══ DOCUMENT PASSAGE
When your livelihood depends on selling new parts, it's not surprising that the advice often points in that direction.

I respectfully disagree.  I've been experimenting with Lithium batteries for decades, and they are not "flamethrowers."  They are quite safe, and require a lot of abuse and dumb luck to make them catch fire.

The issue is that if that's based on personal experience only, you have no idea of the real risks involved. There's not enough data from one person's experiments to say one way or another. It's like taking in a cup of water from the ocean and proclaiming that there is no fish out there.

In reality, after you ship a few million cells, you'll realize that some cells are flamethrowers without any discernible root cause. Some are flamethrowers due to unexpected use and edge cases that weren't accounted in the design, and quite a few are flamethrowers due to idiot users who don't respect the technology at all.

I've seen burned down cars in garages, house fires, vehicles just spewing out fire out of the pressure vents. In one case some dumb-ass left a hobby-grade RC unprotected pack in his EV while it was charging in his garage, and that pack started a fire. Guess what was blamed? The EV and the charger.

It's tiring to see people fuck around with this, eventually find out from personal experience, and pull a surprise Pikachu face with a "but it's never happened before, so it must not be my fault". Feel free to ignore all the data that is available and learn from your own mistakes instead of other people's.
════
> WHAT TO DO:
• 1. In the lithium battery passage, what was blamed after a hobby-grade RC pack started a fire in a garage?
• 2. List every reason the lithium battery passage gives for some cells becoming "flamethrowers."
• 3. Rewrite the paragraph of the lithium battery passage that begins "I've seen burned down cars" in two sentences or fewer, keeping its main facts.
══ DATA EXTRACT
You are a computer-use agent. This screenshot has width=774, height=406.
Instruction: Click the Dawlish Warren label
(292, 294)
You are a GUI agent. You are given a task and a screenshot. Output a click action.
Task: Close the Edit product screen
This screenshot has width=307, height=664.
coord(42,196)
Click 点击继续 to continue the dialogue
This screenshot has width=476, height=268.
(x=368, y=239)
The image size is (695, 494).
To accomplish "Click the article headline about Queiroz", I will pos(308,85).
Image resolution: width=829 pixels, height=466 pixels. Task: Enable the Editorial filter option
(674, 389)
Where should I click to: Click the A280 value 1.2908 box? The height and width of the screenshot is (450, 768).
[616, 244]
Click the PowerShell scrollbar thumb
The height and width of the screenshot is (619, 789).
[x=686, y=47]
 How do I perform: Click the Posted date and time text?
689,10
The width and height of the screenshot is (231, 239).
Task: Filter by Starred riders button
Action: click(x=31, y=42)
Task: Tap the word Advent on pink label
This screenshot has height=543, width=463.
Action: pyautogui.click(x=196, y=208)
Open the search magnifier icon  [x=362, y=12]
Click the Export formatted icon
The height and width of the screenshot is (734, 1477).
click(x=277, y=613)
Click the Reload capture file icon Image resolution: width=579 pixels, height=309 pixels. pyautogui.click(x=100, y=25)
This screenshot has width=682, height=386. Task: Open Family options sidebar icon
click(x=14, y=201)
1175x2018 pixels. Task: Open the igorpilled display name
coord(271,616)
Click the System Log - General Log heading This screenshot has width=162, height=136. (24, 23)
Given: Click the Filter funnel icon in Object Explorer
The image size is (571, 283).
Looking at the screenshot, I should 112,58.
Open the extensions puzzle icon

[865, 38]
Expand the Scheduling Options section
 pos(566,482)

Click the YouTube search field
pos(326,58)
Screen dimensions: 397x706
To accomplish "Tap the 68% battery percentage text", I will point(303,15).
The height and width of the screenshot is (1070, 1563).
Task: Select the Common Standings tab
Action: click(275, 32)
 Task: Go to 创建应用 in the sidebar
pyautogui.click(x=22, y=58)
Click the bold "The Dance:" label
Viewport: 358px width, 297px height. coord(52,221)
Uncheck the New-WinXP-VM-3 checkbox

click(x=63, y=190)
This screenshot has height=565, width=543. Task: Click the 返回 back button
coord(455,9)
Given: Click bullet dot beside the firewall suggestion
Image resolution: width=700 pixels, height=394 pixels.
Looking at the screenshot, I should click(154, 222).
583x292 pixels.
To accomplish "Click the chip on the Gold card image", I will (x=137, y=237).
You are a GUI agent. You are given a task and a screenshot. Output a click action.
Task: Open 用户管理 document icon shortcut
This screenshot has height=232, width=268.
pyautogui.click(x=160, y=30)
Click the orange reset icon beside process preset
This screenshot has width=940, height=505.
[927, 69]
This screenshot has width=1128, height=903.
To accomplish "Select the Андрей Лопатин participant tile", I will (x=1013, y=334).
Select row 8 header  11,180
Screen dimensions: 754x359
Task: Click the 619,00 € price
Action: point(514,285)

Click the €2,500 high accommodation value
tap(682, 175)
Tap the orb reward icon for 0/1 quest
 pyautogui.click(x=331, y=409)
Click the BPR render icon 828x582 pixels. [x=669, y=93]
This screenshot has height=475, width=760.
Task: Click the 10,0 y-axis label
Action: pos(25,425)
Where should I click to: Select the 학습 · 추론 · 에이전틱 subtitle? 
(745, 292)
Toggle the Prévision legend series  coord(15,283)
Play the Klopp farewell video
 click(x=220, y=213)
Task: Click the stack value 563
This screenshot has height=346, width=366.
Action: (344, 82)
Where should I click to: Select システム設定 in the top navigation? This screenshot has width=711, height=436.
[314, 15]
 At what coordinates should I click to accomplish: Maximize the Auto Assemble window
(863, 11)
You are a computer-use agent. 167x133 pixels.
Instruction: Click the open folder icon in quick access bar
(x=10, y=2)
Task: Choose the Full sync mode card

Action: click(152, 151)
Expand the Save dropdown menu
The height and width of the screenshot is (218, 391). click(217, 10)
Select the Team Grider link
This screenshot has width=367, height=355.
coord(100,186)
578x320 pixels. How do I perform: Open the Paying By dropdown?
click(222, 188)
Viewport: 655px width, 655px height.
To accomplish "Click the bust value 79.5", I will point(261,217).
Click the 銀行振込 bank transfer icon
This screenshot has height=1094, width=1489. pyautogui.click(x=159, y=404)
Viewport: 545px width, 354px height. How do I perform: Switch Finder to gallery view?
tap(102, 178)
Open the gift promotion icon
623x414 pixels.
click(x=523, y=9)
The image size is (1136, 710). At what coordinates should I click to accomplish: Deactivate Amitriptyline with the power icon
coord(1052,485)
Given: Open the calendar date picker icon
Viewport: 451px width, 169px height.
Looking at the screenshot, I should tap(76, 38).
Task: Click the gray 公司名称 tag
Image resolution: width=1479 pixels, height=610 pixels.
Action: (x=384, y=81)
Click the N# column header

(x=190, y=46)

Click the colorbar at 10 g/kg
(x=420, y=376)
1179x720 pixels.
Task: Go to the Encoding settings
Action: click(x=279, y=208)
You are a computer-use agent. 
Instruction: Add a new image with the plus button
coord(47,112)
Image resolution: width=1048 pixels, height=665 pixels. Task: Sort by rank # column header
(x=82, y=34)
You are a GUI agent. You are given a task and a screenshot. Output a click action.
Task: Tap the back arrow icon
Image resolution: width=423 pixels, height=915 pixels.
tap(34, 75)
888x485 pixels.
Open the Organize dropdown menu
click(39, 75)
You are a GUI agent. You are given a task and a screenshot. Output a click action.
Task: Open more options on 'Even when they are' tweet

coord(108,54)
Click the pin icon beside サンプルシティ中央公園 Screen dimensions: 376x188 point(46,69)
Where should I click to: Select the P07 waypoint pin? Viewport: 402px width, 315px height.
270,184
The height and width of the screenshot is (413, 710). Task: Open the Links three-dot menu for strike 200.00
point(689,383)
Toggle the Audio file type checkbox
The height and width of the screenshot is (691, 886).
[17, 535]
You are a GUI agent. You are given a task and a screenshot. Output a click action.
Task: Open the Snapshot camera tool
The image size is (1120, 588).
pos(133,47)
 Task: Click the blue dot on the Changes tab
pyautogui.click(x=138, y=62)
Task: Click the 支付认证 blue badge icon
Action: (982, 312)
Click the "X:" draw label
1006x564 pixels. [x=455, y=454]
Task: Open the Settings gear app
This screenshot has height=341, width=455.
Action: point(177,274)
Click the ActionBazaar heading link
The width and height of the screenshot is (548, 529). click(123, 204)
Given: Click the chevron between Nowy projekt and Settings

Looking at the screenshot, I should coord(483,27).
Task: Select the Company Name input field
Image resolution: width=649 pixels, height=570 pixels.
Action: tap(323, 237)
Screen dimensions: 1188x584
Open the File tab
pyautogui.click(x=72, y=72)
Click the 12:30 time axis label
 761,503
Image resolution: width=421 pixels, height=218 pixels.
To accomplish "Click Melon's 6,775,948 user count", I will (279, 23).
════
> ACTIVITY ANSWERS:
• 1. The EV and the charger were blamed.

• 2.
- No discernible root cause
- Unexpected use and edge cases that were not accounted for in the design
- Users who do not respect the technology at all

• 3. The writer has seen burned-down cars in garages, house fires, and vehicles spewing fire from their pressure vents. In one case, an unprotected hobby-grade RC pack that had been left in a charging EV in a garage started a fire, yet the EV and the charger were blamed.